O senador e candidato à Presidência da República Flávio Bolsonaro (PL) tornou-se alvo de um inquérito no Supremo Tribunal Federal (STF). A apuração aponta suspeitas de lavagem de dinheiro, evasão de divisas e corrupção no financiamento da cinebiografia do ex-presidente Jair Bolsonaro, intitulada “Dark Horse”.
A decisão que instaurou a investigação foi proferida pelo ministro André Mendonça em julho passado, mas o caso veio à tona nesta sexta-feira (11). A divulgação ocorreu após o presidente da Corte, ministro Edson Fachin, solicitar a queda do sigilo das apurações vinculadas às operações do Banco Master, instituição financeira de propriedade do banqueiro Daniel Vorcaro.
Pedido da PF e aval da PGR
O procedimento investigativo atende a um requerimento formal da Polícia Federal que recebeu parecer favorável da Procuradoria-Geral da República.

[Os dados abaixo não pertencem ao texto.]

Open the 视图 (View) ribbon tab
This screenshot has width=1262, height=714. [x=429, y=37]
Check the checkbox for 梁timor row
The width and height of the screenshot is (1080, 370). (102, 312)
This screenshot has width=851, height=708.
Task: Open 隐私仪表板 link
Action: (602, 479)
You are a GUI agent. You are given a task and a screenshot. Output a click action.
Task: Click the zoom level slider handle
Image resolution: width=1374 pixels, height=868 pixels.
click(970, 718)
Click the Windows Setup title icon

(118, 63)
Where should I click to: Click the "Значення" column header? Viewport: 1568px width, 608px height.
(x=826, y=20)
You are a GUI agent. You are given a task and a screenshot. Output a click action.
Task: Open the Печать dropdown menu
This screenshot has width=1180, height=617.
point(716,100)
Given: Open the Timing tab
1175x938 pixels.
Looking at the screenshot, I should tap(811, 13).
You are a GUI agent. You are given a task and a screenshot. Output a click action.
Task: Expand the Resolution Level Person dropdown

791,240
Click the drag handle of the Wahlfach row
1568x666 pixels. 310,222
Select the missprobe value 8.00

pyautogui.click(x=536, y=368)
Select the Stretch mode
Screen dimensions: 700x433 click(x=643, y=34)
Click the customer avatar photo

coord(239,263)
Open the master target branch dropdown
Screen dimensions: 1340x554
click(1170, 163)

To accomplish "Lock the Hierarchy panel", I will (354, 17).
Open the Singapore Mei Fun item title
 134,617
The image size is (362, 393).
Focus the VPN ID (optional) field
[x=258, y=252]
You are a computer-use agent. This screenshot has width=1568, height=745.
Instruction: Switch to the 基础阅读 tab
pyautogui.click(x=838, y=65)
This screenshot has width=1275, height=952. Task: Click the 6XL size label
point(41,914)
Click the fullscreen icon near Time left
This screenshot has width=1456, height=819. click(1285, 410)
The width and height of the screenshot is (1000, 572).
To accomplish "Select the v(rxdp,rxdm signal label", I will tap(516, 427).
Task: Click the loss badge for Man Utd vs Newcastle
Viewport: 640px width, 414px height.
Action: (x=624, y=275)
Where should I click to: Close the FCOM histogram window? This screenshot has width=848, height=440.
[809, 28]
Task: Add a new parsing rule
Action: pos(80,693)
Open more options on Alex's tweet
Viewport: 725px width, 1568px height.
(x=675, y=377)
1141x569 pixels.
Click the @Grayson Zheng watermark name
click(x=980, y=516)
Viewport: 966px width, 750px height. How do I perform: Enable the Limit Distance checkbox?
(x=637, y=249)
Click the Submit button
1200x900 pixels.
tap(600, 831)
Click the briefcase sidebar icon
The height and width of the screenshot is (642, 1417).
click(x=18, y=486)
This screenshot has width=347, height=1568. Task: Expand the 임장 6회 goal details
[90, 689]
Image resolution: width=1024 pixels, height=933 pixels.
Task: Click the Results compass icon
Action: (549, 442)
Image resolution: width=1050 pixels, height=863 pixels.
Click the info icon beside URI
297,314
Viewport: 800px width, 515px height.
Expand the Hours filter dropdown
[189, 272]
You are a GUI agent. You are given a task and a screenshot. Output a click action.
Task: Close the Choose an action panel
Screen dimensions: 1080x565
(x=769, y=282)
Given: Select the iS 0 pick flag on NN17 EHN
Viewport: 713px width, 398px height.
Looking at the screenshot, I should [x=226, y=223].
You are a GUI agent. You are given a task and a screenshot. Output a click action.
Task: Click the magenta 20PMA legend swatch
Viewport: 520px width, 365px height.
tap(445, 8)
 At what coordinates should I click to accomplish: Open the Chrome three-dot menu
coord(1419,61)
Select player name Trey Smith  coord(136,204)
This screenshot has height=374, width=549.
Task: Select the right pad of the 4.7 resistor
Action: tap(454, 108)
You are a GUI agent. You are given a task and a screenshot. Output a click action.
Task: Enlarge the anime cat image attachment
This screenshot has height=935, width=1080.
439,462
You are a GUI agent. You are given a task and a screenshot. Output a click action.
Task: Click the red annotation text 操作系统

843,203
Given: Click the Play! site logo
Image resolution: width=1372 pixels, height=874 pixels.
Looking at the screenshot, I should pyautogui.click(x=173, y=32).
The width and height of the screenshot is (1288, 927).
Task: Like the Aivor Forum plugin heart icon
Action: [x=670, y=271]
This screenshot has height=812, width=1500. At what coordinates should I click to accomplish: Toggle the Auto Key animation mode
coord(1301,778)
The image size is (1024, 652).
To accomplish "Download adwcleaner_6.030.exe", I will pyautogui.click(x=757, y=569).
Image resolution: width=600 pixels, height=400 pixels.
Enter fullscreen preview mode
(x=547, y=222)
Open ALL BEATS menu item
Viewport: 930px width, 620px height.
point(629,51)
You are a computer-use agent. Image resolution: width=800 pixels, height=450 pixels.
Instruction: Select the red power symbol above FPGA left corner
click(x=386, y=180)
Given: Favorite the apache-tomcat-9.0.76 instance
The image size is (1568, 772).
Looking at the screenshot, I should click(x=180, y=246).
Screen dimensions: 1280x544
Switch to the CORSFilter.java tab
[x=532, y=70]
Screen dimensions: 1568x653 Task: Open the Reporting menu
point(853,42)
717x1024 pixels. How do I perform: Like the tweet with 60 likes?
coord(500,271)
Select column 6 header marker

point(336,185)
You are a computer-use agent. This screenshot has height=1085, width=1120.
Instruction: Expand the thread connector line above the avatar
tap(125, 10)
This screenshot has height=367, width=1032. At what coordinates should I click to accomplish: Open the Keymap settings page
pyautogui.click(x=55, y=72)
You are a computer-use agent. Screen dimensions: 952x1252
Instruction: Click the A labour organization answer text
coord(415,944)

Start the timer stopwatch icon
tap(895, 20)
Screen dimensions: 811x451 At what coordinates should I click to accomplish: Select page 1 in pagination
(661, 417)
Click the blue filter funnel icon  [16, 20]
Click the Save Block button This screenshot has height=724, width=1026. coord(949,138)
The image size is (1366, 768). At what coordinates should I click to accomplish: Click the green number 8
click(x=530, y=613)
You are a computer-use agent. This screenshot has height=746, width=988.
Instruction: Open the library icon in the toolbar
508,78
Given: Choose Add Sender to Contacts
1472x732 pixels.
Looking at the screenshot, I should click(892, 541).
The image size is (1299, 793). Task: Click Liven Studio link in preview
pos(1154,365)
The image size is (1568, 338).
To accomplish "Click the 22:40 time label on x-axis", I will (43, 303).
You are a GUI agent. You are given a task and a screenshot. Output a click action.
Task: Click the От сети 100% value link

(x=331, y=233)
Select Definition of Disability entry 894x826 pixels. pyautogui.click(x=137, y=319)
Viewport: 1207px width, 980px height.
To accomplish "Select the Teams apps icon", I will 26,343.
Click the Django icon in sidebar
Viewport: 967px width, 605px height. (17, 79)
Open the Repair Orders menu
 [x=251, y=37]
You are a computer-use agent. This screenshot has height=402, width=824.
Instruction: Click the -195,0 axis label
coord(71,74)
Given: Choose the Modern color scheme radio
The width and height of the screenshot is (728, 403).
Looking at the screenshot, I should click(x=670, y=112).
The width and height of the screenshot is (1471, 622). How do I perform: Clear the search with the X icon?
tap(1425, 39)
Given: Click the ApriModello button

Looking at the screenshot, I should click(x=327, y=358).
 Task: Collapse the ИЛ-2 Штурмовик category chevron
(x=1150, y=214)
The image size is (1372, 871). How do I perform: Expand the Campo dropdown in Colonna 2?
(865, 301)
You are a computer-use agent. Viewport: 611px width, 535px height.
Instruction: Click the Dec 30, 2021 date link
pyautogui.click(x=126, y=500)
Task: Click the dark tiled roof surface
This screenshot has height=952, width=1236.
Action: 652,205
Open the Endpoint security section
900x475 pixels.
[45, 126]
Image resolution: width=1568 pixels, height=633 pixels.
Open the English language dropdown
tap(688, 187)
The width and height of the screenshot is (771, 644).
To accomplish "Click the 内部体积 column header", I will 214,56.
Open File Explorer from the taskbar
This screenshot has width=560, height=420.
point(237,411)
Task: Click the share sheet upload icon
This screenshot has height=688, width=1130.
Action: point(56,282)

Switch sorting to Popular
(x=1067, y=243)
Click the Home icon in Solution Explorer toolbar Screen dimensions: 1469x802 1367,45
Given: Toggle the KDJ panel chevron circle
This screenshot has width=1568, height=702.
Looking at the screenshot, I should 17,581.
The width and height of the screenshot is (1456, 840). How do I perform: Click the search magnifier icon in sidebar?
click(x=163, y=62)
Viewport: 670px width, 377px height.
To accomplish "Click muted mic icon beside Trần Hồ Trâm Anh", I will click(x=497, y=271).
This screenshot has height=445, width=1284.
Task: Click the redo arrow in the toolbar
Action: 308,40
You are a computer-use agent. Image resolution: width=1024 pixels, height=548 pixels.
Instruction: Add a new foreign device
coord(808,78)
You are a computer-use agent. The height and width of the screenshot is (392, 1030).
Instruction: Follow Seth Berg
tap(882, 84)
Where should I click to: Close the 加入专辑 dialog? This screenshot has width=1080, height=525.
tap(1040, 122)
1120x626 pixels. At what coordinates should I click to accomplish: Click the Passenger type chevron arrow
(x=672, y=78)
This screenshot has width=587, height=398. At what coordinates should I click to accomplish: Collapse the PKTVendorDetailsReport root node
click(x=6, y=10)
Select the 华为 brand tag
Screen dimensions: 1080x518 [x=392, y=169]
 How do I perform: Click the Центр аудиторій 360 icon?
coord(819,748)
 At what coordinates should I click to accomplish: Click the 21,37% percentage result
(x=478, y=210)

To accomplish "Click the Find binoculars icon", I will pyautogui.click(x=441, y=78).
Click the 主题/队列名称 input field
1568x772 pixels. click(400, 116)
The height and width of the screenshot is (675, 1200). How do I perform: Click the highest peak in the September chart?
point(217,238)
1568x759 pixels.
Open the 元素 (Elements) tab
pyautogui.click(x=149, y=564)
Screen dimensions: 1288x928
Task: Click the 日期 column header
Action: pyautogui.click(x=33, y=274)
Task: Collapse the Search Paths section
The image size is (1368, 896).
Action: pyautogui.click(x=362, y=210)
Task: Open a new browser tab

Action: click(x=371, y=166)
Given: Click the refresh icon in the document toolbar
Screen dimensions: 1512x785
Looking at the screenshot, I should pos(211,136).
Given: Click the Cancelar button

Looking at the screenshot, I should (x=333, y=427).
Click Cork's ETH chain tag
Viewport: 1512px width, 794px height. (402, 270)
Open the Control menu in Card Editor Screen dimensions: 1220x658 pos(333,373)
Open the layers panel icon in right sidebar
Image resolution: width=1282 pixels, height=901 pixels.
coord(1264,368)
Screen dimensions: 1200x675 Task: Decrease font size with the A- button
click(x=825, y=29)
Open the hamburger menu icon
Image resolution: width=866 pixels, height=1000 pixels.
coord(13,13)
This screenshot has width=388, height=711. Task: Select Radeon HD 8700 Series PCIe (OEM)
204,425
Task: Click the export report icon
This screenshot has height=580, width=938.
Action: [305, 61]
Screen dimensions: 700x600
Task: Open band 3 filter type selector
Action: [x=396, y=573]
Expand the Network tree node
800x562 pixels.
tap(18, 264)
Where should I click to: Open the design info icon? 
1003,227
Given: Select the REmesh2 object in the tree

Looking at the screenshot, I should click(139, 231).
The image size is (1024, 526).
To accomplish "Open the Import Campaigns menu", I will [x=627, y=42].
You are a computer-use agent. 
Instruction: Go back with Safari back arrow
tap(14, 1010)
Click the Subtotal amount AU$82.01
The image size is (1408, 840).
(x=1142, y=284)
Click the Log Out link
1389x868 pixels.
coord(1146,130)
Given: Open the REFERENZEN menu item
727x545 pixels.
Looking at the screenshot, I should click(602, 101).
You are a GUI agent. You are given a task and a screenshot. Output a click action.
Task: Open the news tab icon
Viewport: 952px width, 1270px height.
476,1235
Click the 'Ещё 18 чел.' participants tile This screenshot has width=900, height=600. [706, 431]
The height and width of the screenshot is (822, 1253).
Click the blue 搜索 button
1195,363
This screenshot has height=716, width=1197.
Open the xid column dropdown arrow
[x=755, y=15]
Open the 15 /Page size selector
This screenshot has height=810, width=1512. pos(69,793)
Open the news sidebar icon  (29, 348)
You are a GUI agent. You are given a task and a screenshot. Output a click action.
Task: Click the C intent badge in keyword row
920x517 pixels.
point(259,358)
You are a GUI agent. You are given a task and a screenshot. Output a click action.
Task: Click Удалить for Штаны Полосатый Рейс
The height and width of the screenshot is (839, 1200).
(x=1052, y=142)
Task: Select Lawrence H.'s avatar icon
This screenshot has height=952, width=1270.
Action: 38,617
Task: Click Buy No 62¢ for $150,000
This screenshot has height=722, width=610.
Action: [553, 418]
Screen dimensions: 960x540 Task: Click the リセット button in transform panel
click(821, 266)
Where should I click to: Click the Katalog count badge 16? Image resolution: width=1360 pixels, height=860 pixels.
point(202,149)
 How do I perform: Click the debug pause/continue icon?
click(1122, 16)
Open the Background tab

A apuração foca nas transações financeiras estabelecidas entre o parlamentar e o grupo bancário para a viabilização do projeto audiovisual.
“A Polícia Federal requer a instauração de PET sigilosa em apartado para apurar a possível prática dos crimes de lavagem de dinheiro, evasão de divisas, corrupção e outros delitos correlatos, que teriam sido praticados, em tese, pelo senador da República Flávio Nantes Bolsonaro”, destacou o ministro André Mendonça na decisão.
Além do senador, o inquérito cita o ex-deputado Eduardo Bolsonaro e o deputado federal Mario Frias (PL). Embora o contexto geral venha a público, os detalhes específicos dos autos permanecem sob segredo de Justiça.
Áudios e valores sob suspeita
A apuração ganhou novos desdobramentos após a veiculação de gravações em que o senador cobra repasses do banqueiro para dar andamento à produção. Nos áudios, gravados em setembro de 2025, o filho do ex-presidente demonstra proximidade com o empresário e cobra parcelas em atraso para a execução do longa-metragem.
De acordo com as apurações, o contrato de patrocínio negociado previa um repasse total de US$ 24 milhões (cerca de R$ 134 milhões na cotação da época). As investigações indicam que ao menos R$ 61 milhões foram efetivamente transferidos para o projeto.
Defesa e desdobramentos policiais
Após a repercussão das gravações, Flávio Bolsonaro confirmou as conversas com Daniel Vorcaro. O parlamentar alegou que a negociação tratava-se de busca por apoio privado para um projeto sobre a trajetória de seu pai, negando a oferta de qualquer tipo de contrapartida ilegal em troca dos recursos.
O banqueiro Daniel Vorcaro está preso desde março de 2026, investigado por um suposto esquema de fraudes financeiras na instituição bancária, que passou por processo de liquidação extrajudicial no ano anterior.
Paralelamente, a Polícia Federal deflagrou a Operação Make Up, autorizada pelo ministro Flávio Dino. A ação cumpriu 49 mandados de busca e apreensão contra alvos ligados à produção do filme, incluindo o deputado Mario Frias e a produtora Karina Gama.
“As investigações apontam para a existência de uma organização criminosa, formada por agentes públicos e privados, suspeita de direcionar os valores recebidos para empresas subcontratadas de forma irregular”, informou a Polícia Federal em nota.
A suspeita da Polícia Federal nessa linha de apuração é de que recursos de emendas parlamentares tenham sido desviados para viabilizar a estrutura da obra cinematográfica por meio de empresas terceirizadas.